# anyone ever stay at Mondi Tirolensis, Italy ?



## nerodog (Nov 22, 2008)

Saw this on the MONDI web site,- RCI property... no reviews !!:confused. Anyone stay here ?? I was very impressed with the MONDI resorts so just looking for the future... thanks.. also  looking at Oberstaufen in southern Germ. which had good reviews.


----------



## bass (Nov 24, 2008)

I stayed at Mondi Oberstaufen 13 years ago in early December (2 bedroom 2 bath).  It was very nice.  I haven't stayed at the one in Tyrol but I will be staying at Mondi Bellevue in Badgastein, Austria beginning Saturday.  

Nancy


----------



## Laurie (Nov 25, 2008)

Hi Bev,  

You've recently been to Grundlsee, yes?

We haven't been to Tirolensis, have stayed at both Grundlsee and Bellevue. While Bellevue was also in a beautiful spot, IMO you'd be hard-pressed to find something that equals Grundlsee for setting alone - if you were as taken with that setting as I was. For me, location is #1, and as long as the accommodations are attractive and comfortable and don't detract from my stay, I'm a happy camper. 

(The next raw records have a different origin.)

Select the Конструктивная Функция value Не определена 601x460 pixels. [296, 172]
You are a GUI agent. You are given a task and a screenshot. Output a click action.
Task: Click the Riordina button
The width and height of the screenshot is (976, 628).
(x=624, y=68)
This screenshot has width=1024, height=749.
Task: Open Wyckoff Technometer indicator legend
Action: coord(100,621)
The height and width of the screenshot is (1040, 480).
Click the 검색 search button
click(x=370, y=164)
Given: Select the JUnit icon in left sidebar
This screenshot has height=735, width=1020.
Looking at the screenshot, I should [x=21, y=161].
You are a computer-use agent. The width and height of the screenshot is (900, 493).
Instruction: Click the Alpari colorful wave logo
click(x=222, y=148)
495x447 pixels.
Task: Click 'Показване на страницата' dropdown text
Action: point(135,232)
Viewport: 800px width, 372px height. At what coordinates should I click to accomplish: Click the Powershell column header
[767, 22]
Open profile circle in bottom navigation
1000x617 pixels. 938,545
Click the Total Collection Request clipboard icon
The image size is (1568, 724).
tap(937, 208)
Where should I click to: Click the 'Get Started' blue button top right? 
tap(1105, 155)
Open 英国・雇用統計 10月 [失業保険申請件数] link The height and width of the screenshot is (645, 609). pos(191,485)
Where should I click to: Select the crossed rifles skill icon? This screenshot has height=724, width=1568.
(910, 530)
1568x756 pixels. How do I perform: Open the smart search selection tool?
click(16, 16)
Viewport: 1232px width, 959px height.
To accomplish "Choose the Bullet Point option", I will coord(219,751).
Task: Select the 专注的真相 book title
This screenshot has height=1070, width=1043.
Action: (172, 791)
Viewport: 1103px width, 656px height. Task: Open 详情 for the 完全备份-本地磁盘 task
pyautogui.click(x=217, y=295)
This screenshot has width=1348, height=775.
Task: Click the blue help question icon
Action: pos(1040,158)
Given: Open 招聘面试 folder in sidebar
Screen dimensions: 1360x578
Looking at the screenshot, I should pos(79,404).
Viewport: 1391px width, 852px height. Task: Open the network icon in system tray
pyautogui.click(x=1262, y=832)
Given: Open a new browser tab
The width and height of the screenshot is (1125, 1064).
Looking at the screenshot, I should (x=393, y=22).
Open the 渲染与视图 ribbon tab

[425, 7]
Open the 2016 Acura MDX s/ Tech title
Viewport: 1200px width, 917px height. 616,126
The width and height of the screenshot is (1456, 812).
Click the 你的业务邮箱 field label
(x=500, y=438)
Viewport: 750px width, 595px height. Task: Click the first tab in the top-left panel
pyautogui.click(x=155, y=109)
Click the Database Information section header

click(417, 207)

So far the Mondi resorts do seem attractive and comfortable, and complement their settings, so we were pleased with both. I checked to see where Tirolensis is, and it looks to be close enough to areas of incredible beauty, and gets good reviews on RCI. We did stay in Selva di Val Gardena in the midst of the Dolomites, and you can get there from Tirolensis. Our resort (different trip, not a Mondi) was disappointing and I wouldn't recommend it, but IMO the location was unbelievable.  Once we got there, we only wanted to hike and drive thru mind-blowing scenery, and gave up all thoughts of touring historic towns etc. like we usually do. So it depends on how you envision spending your time (and time of year).

There are a couple of rated resorts that are closer than Tirolensis to the areas I liked best, but not many. (I have my eye on one for the future maybe - BUT it doesn't have a kitchen which is a big deal. I would absolutely return to the area though.) 

You can check RCI's map for location - I like to look at the hybrid maps to show me where the highest mountains are, and if you pan to the right from Tirolensis, you'll see the highest Dolomites are - between Cortina and Bolzano. Tirolensis appears to be in a valley, so driving would be pretty quick.

Anyway - I probably wouldn't hesitate to confirm into Tirolensis, especially if you want a mix of regular tourist things, along with just hiking. 

If perchance you're thinking about a skiing vacation, someone else will have to address that - though our location in Selva de Val Gardena seemed beyond perfect for that.


----------



## mav (Nov 26, 2008)

I have stayed at both Oberstaufen and Grundlsee and they are very nice. The Mondi resort in Scharnitz however we did NOT like! I would avoid that one.


----------



## nerodog (Nov 26, 2008)

*thanks for the info*

Hi everyone. Many thanks for the info.. Laurie I PM 'd you... Have not seen this place in Italy except on MOndi's web site and on RCI resort page. No reviews !!!


----------